A second lesson is that the enduring unpopularity of Mr Hollande puts the Socialists in a peculiarly tight spot for the remaining two years of his term. Before the terror attacks in Paris in January, he had become the most unpopular president in the country’s Fifth-Republic history. His statesmanlike handling of those events gave him a poll boost, but it did not last. Confidence in his ability to engineer prosperity remains weak. Despite signs of recovery in the euro zone, the French economy has yet to pick up and unemployment continues to rise.

More tricky still, Mr Valls’s unsteady control of his Socialist parliamentary majority forced him recently to push liberalising economic reforms through by decree, rather than risk defeat in a vote. A rowdy minority of left-wing party rebels, as well as most Greens and those outside the party on the left, are critical of the government for not sticking to the anti-market and anti-austerity promises that Mr Hollande made on the campaign trail in 2012. For them, this election defeat shows that the last thing the country needs is more liberalising reforms. How to square this circle, and unite the left in the run-up to 2017 while continuing with its reform programme, is the most pressing question facing Mr Hollande and Mr Valls.

The final lesson is that Marine Le Pen’s anti-immigrant National Front has now firmly established itself as a regular element of the French political equation. This may not appear self-evident from the second-round results. Her party secured only 62 departmental councillors out of some 4,000 countrywide. The FN looks unlikely to win control of any single department, although negotiations are under way in the southern department of Vaucluse where no party secured a majority.

Yet the FN’s achievement should not be underestimated.
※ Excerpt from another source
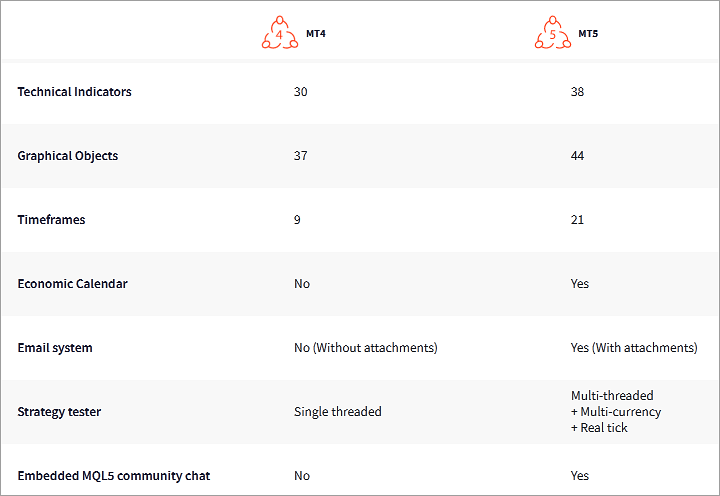Click the MT4 MetaTrader logo icon

coord(279,34)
It beat the Socialist party in the first round at a national level, came top in nearly half the departments, and achieved scores of over 50% in many constituencies, including rural areas (which have become the front’s new political territory). The party’s total of 62 councillors is up from just two in the 2011 elections, and represents a handy widening of Ms Le Pen’s elected base in the run-up to the presidential election. She is now an accepted political figure in a three-block system. It no longer seems preposterous that she gives a televised address on election night shortly after Mr Valls and Mr Sarkozy, as if she were a party leader like any other. That is what she has now, in fact, become.